Affiliation:
1. Department of Cardiothoracic Surgery, Carmel Medical Center, Haifa 3436212, Israel
2. The Ruth & Baruch Rappaport Faculty of Medicine, Technion, Haifa 3525433, Israel
Abstract
The mechanical valve was first invented in the 1950s, and since then, a wide variety of prostheses have been developed. Although mechanical valves have outstanding durability, their use necessitates life-long treatment with anticoagulants, which increases the risk of bleeding and thromboembolic events. The current guidelines recommend a mechanical prosthetic valve in patients under 50–60 years; however, for patients aged 50–70 years, the data are conflicting and there is not a clear-cut recommendation.
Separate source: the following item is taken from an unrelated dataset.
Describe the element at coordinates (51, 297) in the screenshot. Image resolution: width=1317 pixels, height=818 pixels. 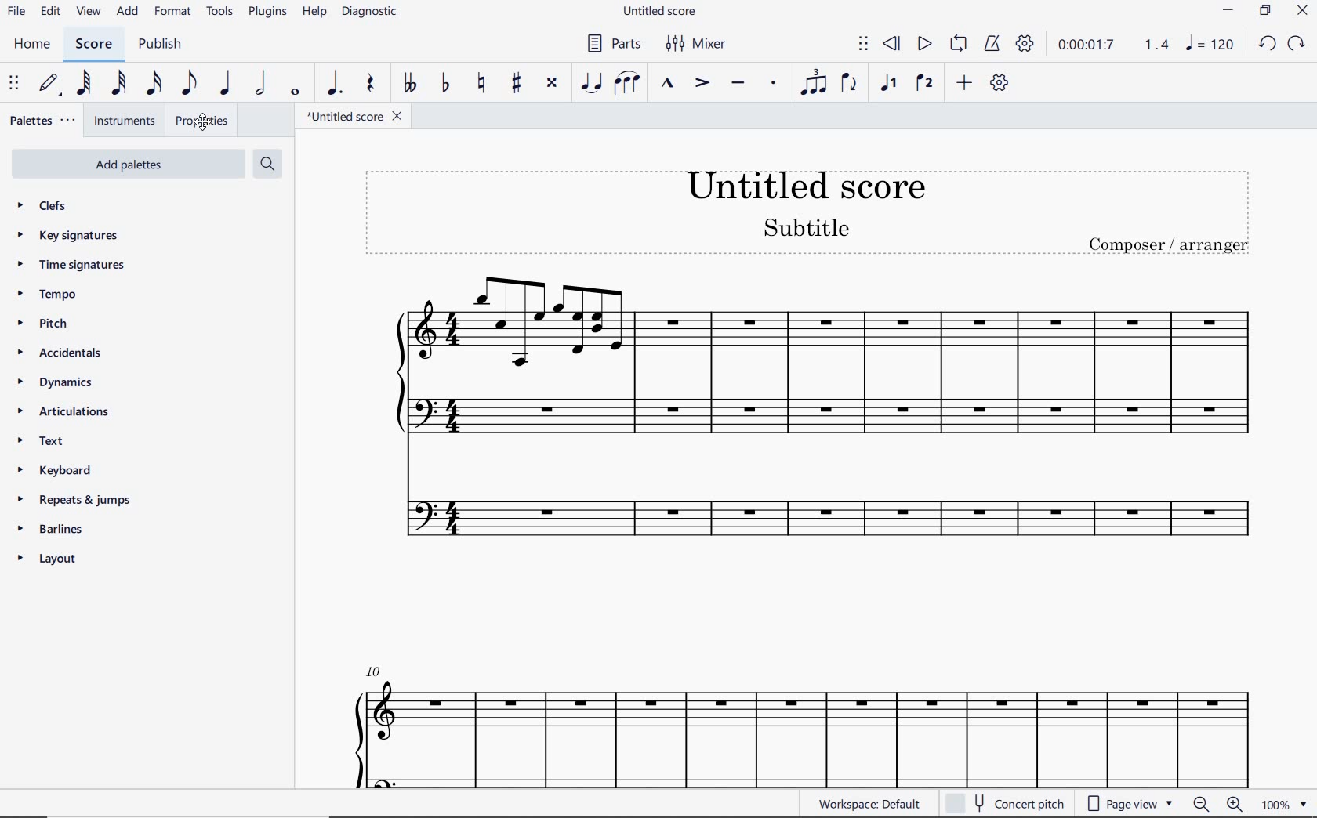
I see `tempo` at that location.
In recent decades, progress has been made in several areas. First, the On-X mechanical valve was introduced; this valve has a lower anticoagulant requirement in the aortic position. Second, a potential alternative to vitamin K-antagonist treatment, rivaroxaban, has shown encouraging results in small-scale trials and is currently being tested in a large randomized clinical trial. Lastly, an innovative mechanical valve that eliminates the need for anticoagulant therapy is under development. We attempted to review the current literature on the subject with special emphasis on the role of mechanical valves in the current era and discuss alternatives and future innovations.